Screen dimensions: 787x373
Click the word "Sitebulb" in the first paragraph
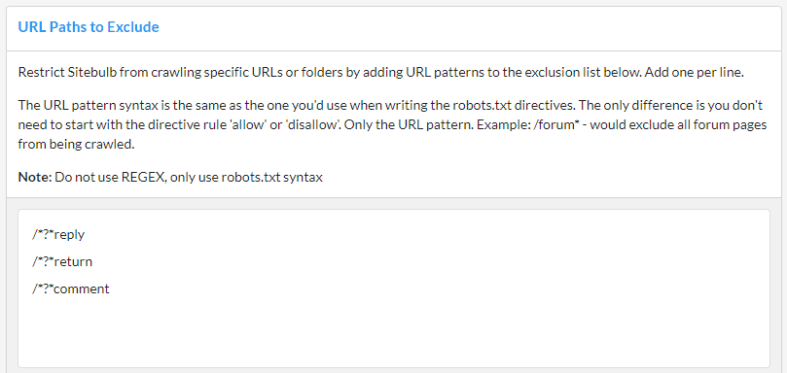pyautogui.click(x=92, y=72)
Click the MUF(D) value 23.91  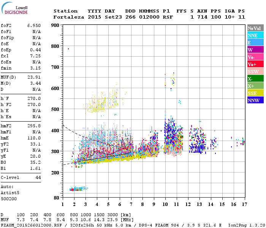click(x=34, y=77)
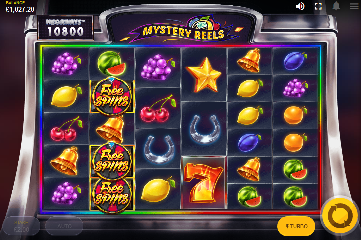The width and height of the screenshot is (361, 240).
Task: Click the flaming red 7 symbol
Action: click(204, 183)
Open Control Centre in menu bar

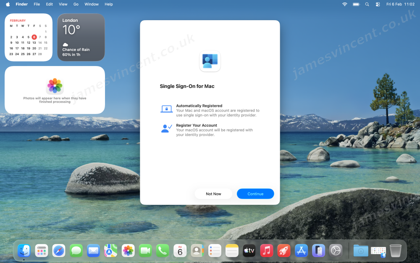click(x=377, y=4)
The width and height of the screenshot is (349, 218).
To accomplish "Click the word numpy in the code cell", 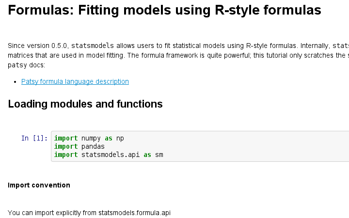I will (x=91, y=138).
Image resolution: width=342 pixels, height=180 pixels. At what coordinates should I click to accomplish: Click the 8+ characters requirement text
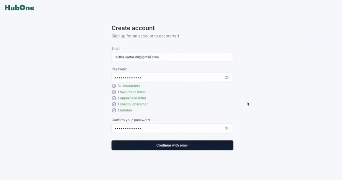tap(129, 86)
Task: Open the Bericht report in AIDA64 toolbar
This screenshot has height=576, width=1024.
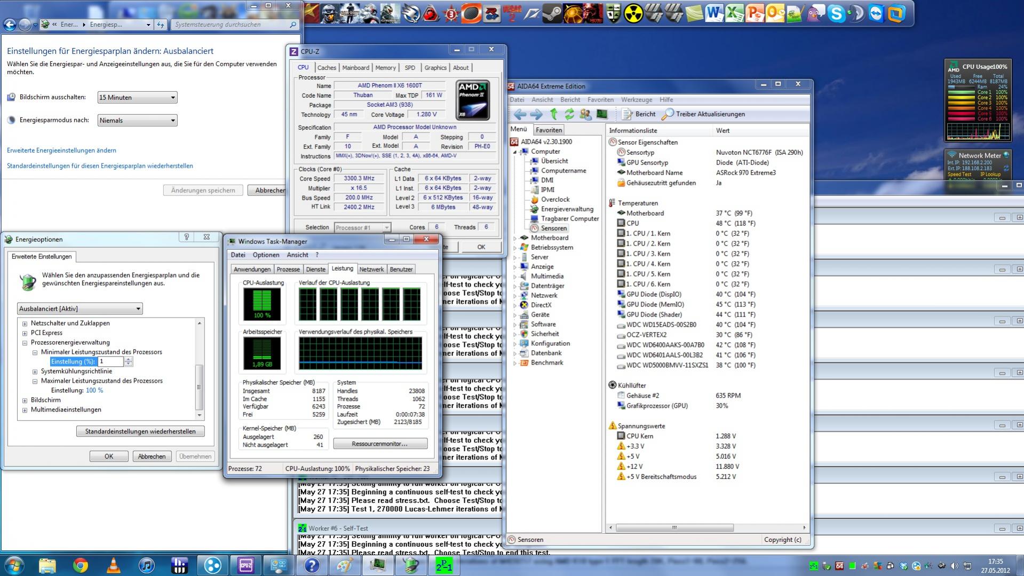Action: 639,114
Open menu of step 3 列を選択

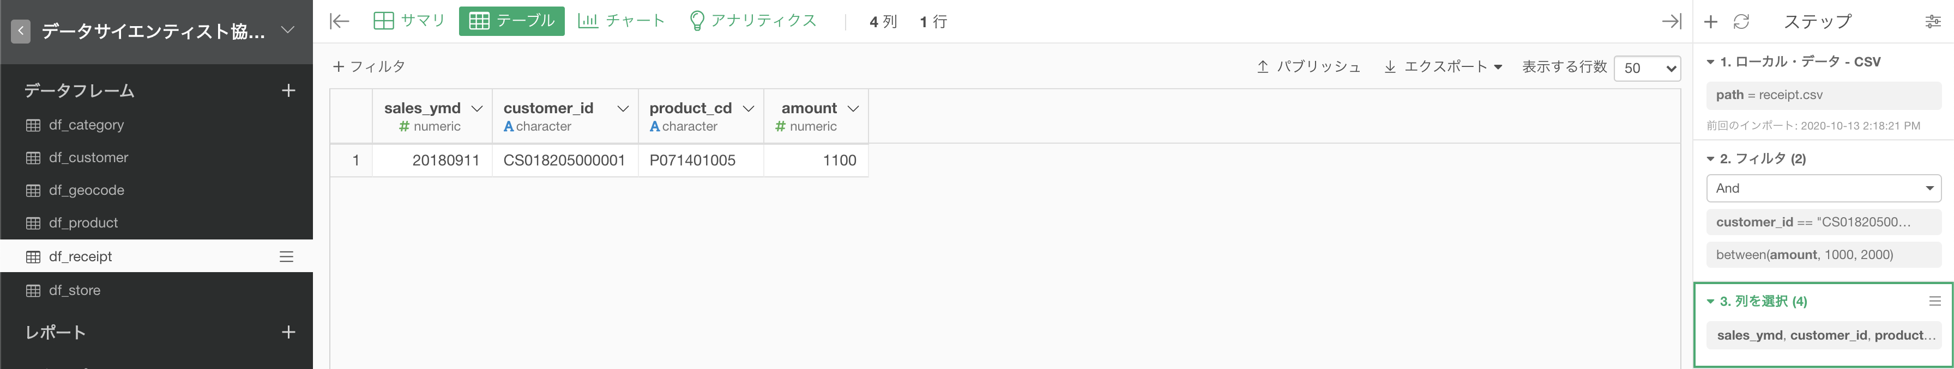tap(1935, 302)
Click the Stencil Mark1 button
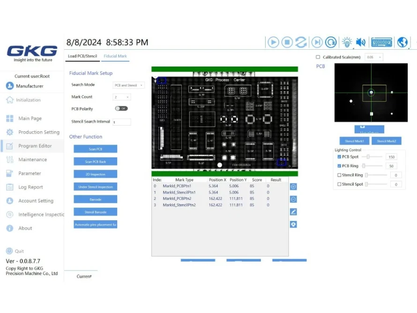The width and height of the screenshot is (417, 313). [x=354, y=141]
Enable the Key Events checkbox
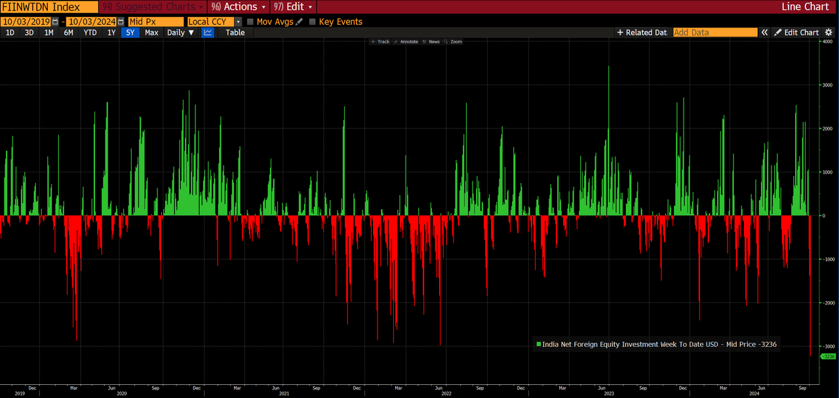The width and height of the screenshot is (839, 398). tap(312, 22)
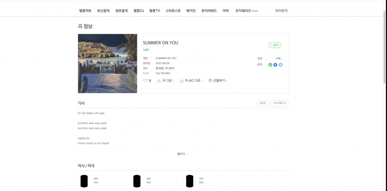Click the FLAC 다운 download option

(x=191, y=81)
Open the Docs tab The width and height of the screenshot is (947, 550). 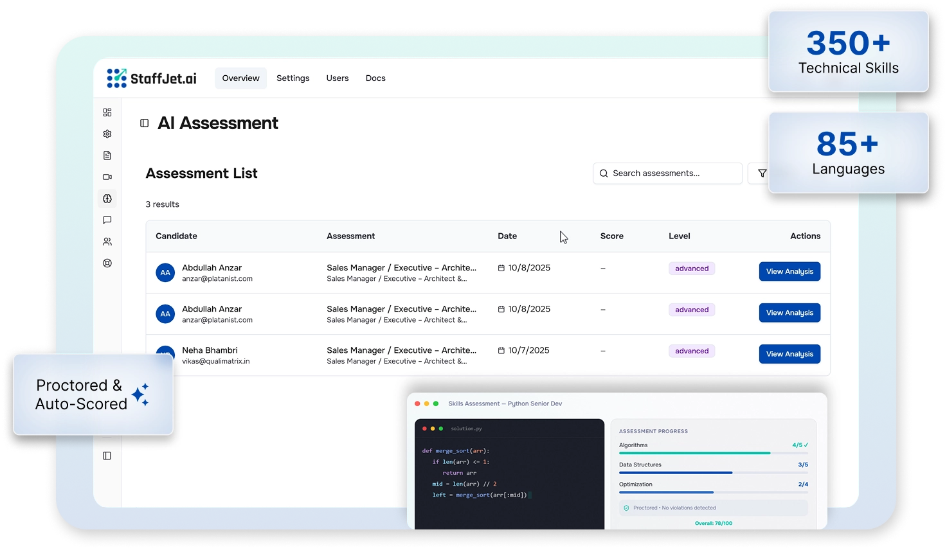click(375, 78)
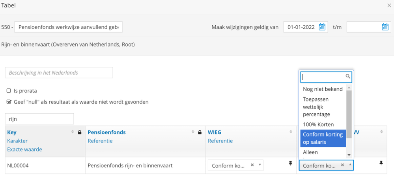
Task: Clear the WIEG dropdown selection with the x
Action: 252,165
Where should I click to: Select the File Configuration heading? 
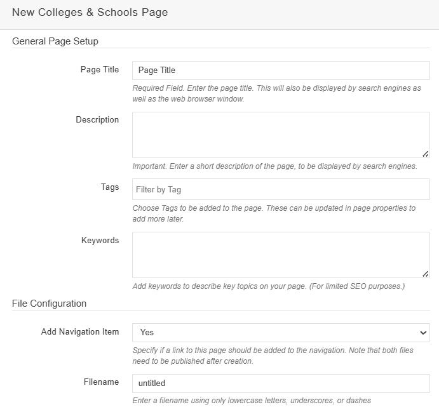tap(50, 304)
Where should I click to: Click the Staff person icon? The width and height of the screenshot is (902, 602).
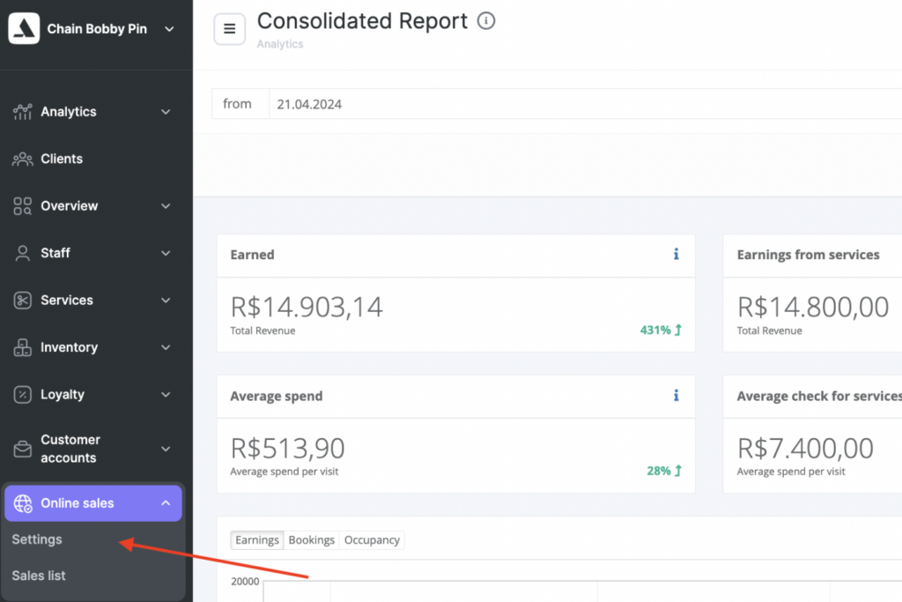23,253
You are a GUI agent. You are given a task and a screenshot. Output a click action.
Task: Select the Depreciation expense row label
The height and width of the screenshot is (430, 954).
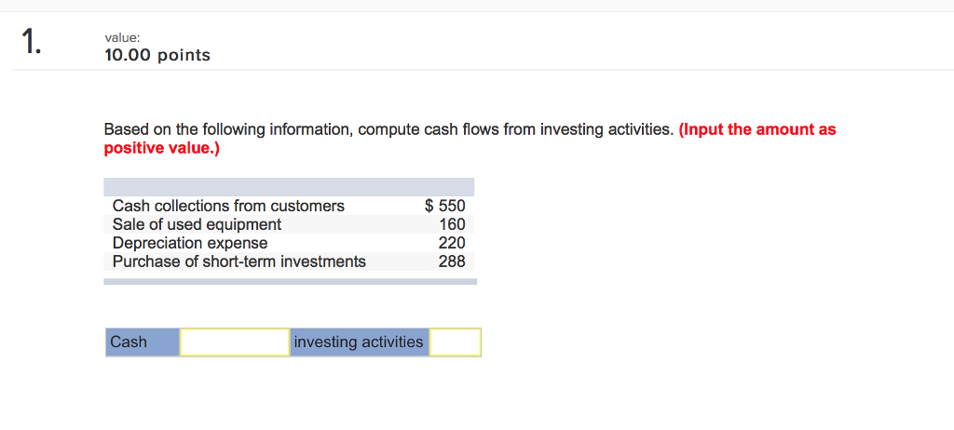pyautogui.click(x=190, y=243)
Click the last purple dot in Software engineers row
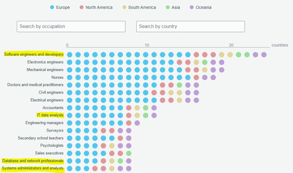293x173 pixels. point(264,55)
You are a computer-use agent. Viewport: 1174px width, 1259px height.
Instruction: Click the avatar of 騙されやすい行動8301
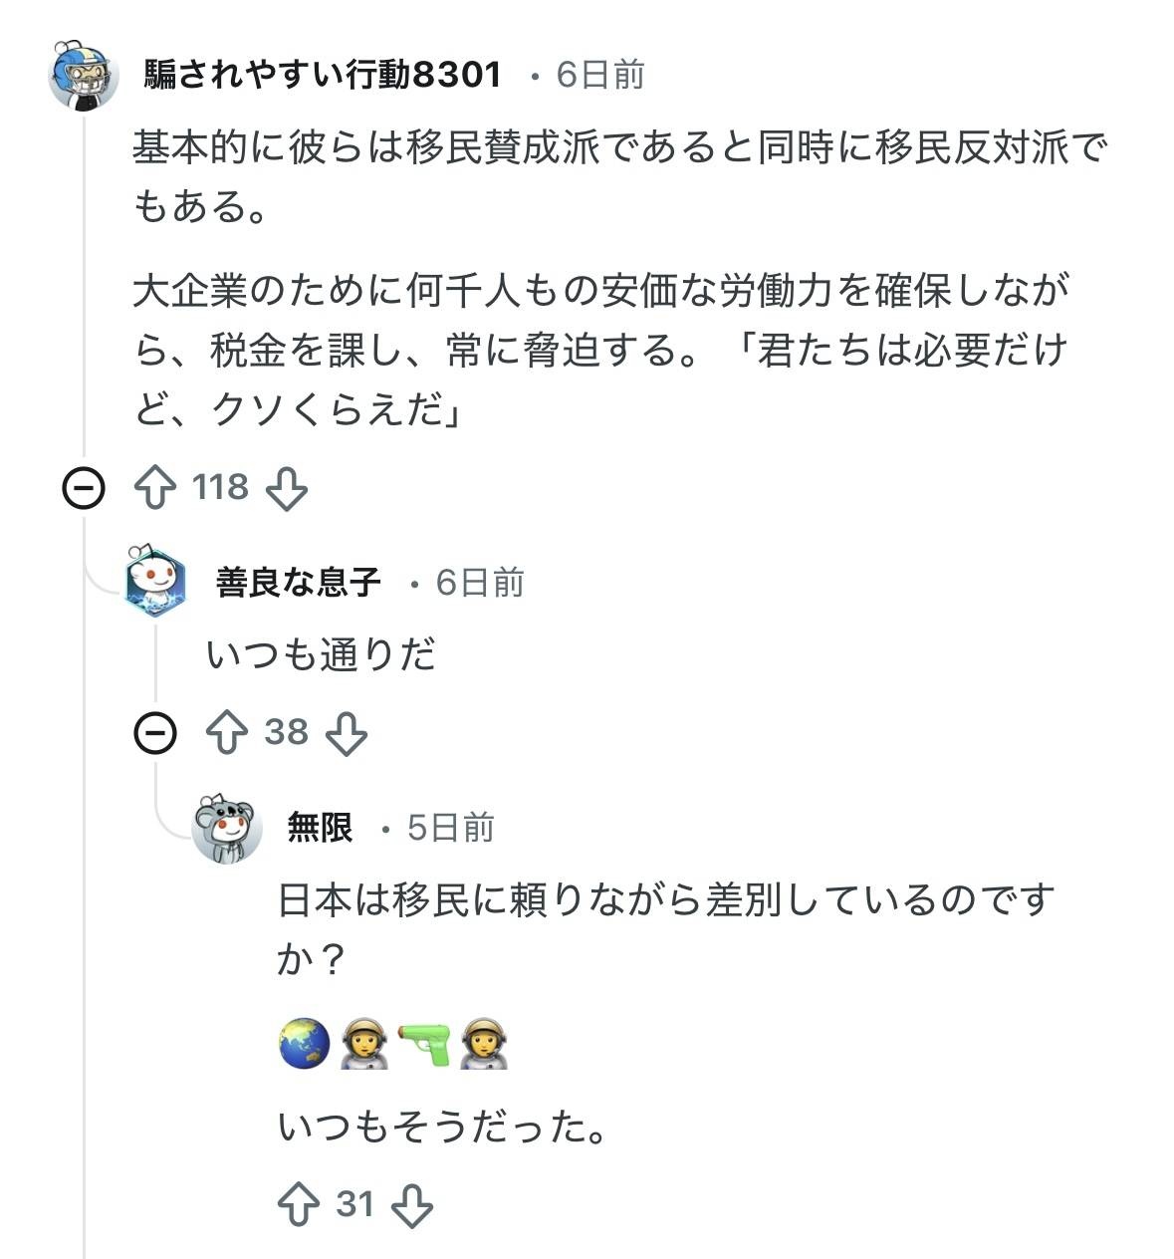coord(84,76)
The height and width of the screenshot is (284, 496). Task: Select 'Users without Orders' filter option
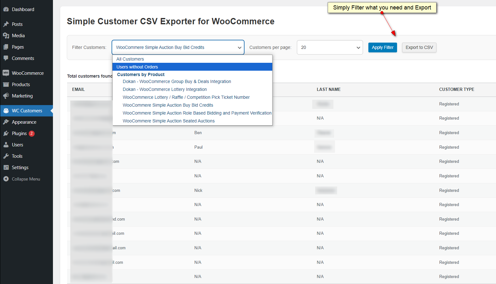pos(137,67)
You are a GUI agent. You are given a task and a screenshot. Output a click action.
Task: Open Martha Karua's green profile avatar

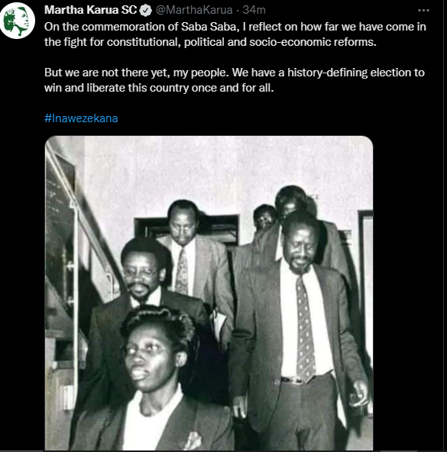pos(18,21)
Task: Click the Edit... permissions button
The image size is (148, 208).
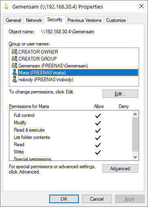Action: pyautogui.click(x=120, y=94)
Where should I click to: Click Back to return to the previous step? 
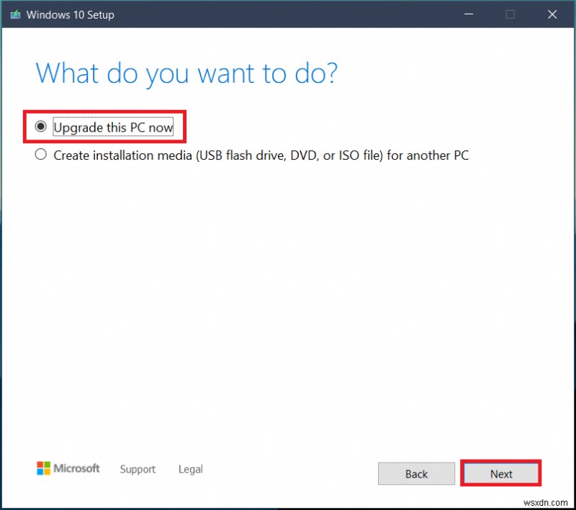416,473
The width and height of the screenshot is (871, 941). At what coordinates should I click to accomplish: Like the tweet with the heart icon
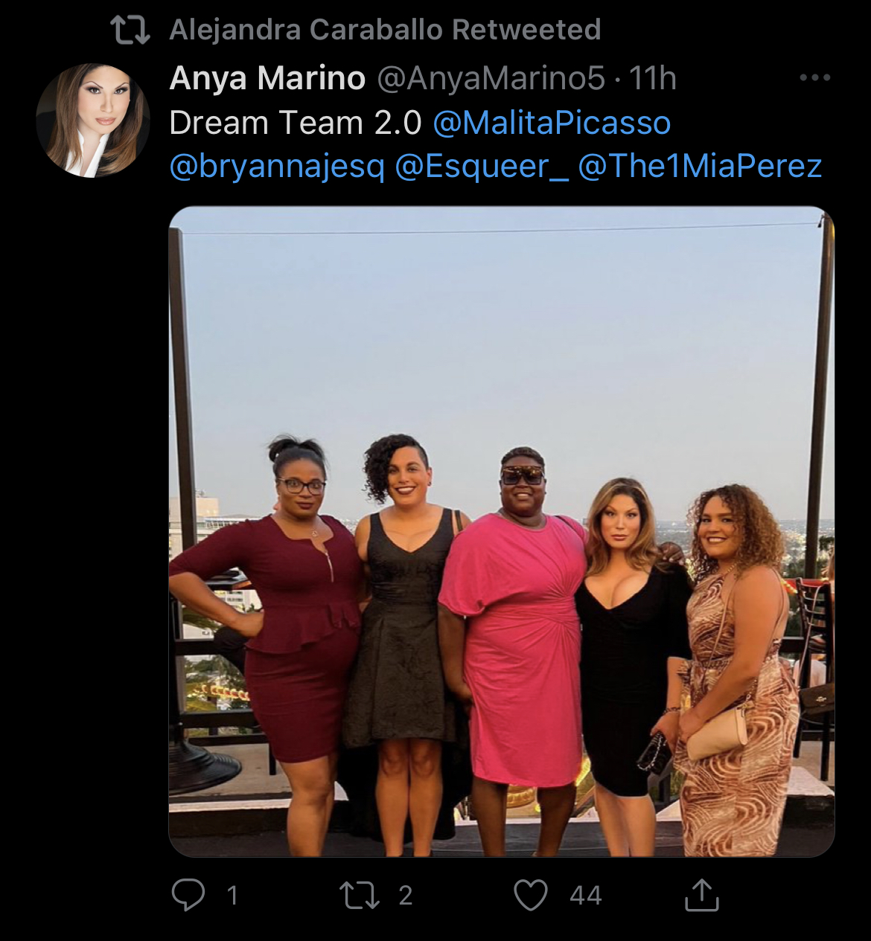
_ _ _
Among the entries above, take the line with "The height and width of the screenshot is (430, 954).", the line with "Task: Click the Edit... permissions button", and all the lines between them, and restate them word for word without pictures.

The height and width of the screenshot is (430, 954).
pyautogui.click(x=190, y=243)
Click the last purple dot in Software engineers row
293x173 pixels. point(264,55)
You are a computer-use agent. Viewport: 1174px width, 1259px height.
Instruction: Click the avatar of 騙されやすい行動8301
coord(84,76)
The height and width of the screenshot is (284, 496). Task: Select 'Users without Orders' filter option
pos(137,67)
You are a GUI agent. You are given a task and a screenshot. Output a click action.
Task: Open Martha Karua's green profile avatar

pos(18,21)
Task: Click the Edit... permissions button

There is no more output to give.